The Internet meme started with the release of the video clip called A Rough Go to the World of Warcraft game forum in a thread titled "UBRS (vid) Rookery Overpowered! blue plz.", which presented the video in a serious context. The thread requested that other players provide help with strategy and that Blizzard reduce the difficulty of the encounter. The video spread as an Internet meme, and Leeroy's response to the other players' chastisements, "At least I have chicken!", was also much mimicked.

In a March 2007 interview with Westword, Ben Schulz said the name "Leeroy Jenkins" originated from him and his friends drinking and creating "the most culturally inappropriate character names imaginable for a bunch of white guys playing video games." When asked in April 2008 about the creation of the video by National Public Radio, Schulz said the players "were drinking 40s and just yelling at each other." As time went on, some began suggesting that the video may have been staged, which Schulz refused to confirm or deny. In December 2017, Schulz, along with Ben "Anfrony" Vinson, who recorded the video, released what he described as a first take or dry run of the video. Vinson stated, "We didn't think anyone would believe it was real, we thought it was so obviously satire."

== Legacy ==
Leeroy Jenkins was included as a card within the World of Warcraft Trading Card Game released on October 25, 2006, with art by Mike Krahulik of Penny Arcade fame. A "Leeroy Jenkins" Legendary card was later released in Blizzard's online card game Hearthstone, as part of the game's base ("Classic") set, using the same art as that of the WoW Trading Card Game. Upper Deck Entertainment released a World of Warcraft Miniatures game in fall 2008, which included a Leeroy Jenkins figurine.

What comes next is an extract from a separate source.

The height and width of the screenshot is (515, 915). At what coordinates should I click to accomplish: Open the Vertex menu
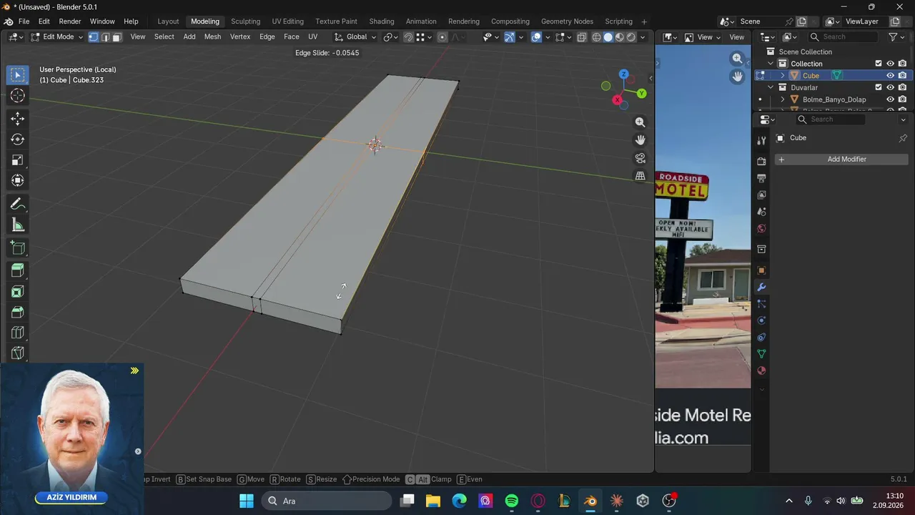240,37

The May 2005 issue of PC Gamer UK featured an article on the video, titled "The Ballad of Leeroy Jenkins". The article took the position that the video was designed as a negative commentary on the kind of "nerd-guilds" whose members fastidiously plan raids with all the seriousness of actual military tacticians. They added that they felt Leeroy is the hero acting against the geekiness of his guild. In a 2009 article in the Armed Forces Journal titled "Let's Do This!: Leeroy Jenkins and the American Way of Advising," Capt. Robert M Chamberlain links Jenkins to the American approach to advising the indigenous armed forces in Iraq. IGN placed Jenkins 10th on their 2017 list of best Blizzard characters, noting that he represents the crossing of a line which typically separates a game's content and its community.

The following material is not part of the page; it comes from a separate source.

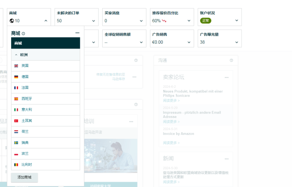This screenshot has height=187, width=292.
Task: Select 法国 marketplace from list
Action: pos(25,88)
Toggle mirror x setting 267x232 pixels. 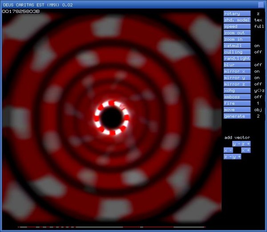(237, 71)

In 2008, Blizzard added an achievement to World of Warcraft called "Leeeeeeeeeeeeeroy!", which awards the title of "Jenkins" to players who kill 50 of the rookery whelps from the video within 15 seconds. Blizzard also added a "Leeroy Jenkins" card to their popular online card game Hearthstone. In March 2022, Leeroy Jenkins debuted as a playable mercenary character in Hearthstone's Mercenaries game mode.

Jenkins has also been referenced in popular culture outside World of Warcraft, including a question on Jeopardy!, mentions on television programs such as How I Met Your Mother and Barry, in a World of Warcraft–based Toyota Tacoma truck advertisement, deleted scenes from 2009 movies Year One and Monsters Vs. Aliens and appearances in video games not developed or published by Blizzard, such as Mass Effect. Part of the Family Guy episode "Veteran Guy" is based on Leeroy!! video. On March 12, 2012, Jon Stewart's The Daily Show used Leeroy Jenkins in a clip when talking about the Republican Convention. In 2019, political commentator Ben Shapiro compared US president Donald Trump to Leeroy Jenkins in episode 817 of The Ben Shapiro Show titled President Leeroy Jenkins. During the prolonged vote for the Speaker of the House of the 118th United States Congress in January 2023, Representative Jared Huffman evoked the meme when voting for candidate Hakeem Jeffries. In South Parks "Make Love, Not Warcraft" episode, there is a "neckbeard" named Jenkins who spends all of his time in World of Warcraft going around killing other players' characters.

In 2024, Blizzard held a crossover between Overwatch 2 and World of Warcraft. Among other cosmetics referencing characters from World of Warcraft, two voice lines were added to the character Torbjörn Lindholm, where he shouts his name in a similar manner to Leeroy Jenkins, and also says "at least I have chicken".